Enabling Superior Electrochemical Performance of Lithium-Rich Li1.2Ni0.2Mn0.6O2 Cathode Materials by Surface Integration

Lithium-rich cathode oxides exhibit extraordinary specific capacities that are mainly ascribed to the accumulated redox reactions of anions and cations at high operating potentials. However, rapid capacity fading and voltage decay have been impeding the commercialization process. Herein, we report a surface integration strategy to improve the capacity and voltage stability of a Co-free lithium- and manganese-rich (LMR) cathode oxide Li1.2Ni0.2Mn0.6O2, by which the spinel phase and surface cobalt gradient doping are synchronously built on the surface of LMR microspheres.
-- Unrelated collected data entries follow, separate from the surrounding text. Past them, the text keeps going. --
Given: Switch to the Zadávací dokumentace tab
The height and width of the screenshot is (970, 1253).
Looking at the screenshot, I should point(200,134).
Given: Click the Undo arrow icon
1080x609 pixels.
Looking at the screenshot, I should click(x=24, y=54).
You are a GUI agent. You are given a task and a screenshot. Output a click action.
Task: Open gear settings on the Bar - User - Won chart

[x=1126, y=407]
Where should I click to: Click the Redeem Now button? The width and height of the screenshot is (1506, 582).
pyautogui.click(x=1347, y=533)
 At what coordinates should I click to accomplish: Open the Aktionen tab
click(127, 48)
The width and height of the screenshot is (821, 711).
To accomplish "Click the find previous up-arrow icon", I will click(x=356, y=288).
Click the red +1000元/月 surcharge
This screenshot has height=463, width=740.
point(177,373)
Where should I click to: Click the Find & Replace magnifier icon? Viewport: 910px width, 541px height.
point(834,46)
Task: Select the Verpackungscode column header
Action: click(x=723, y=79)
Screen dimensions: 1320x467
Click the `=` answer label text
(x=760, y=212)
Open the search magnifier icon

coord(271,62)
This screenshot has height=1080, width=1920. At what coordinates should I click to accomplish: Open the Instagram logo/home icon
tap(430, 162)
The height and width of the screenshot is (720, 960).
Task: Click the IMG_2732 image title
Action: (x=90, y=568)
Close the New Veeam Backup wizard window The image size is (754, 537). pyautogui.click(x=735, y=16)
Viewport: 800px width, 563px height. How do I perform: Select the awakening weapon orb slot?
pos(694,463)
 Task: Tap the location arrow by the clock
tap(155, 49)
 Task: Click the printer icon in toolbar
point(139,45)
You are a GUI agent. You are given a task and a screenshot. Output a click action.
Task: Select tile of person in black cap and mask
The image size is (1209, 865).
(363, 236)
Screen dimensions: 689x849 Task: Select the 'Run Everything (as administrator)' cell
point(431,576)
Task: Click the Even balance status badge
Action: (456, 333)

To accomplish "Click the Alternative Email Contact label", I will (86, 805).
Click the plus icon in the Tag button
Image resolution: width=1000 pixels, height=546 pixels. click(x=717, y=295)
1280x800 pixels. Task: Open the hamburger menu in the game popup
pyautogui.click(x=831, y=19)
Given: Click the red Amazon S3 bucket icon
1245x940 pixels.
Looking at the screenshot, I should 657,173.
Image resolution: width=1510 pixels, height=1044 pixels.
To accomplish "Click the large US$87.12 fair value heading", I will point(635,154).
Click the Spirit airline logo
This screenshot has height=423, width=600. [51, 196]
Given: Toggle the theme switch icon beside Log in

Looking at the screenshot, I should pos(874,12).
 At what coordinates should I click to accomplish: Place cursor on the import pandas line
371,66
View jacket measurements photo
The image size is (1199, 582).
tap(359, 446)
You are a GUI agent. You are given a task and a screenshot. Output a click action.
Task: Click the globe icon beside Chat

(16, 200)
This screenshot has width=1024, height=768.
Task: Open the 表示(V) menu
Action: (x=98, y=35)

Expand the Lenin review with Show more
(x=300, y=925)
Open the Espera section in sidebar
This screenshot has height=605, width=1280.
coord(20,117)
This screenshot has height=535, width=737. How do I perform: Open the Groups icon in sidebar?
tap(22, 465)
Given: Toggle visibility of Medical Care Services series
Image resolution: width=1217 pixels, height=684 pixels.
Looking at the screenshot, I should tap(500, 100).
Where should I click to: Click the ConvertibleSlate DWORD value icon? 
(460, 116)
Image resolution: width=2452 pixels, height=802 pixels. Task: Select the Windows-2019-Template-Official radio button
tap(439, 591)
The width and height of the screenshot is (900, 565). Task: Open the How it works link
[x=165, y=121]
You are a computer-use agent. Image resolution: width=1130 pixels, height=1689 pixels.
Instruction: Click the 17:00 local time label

The spinel phase and surface cobalt gradient doping surface integration inhibit irreversible phase transformation (layered to spinel or rock-salt structure), promote lithium-ion diffusion, and improve the LMR cathode surface stability. This surface integration design enables a striking reversible discharge capacity of 280.05 mA h g–1 at 0.1 C and a superior cycling performance with a retention of 94.56% at 0.5 C after 200 cycles. Besides, the modified LMR cathode still exhibits an excellent specific capacity of 127.06 mA h g–1 at 10 C. This surface integration strategy opens a new scope for lithium-ion batteries with high energy density for practical applications in the near future.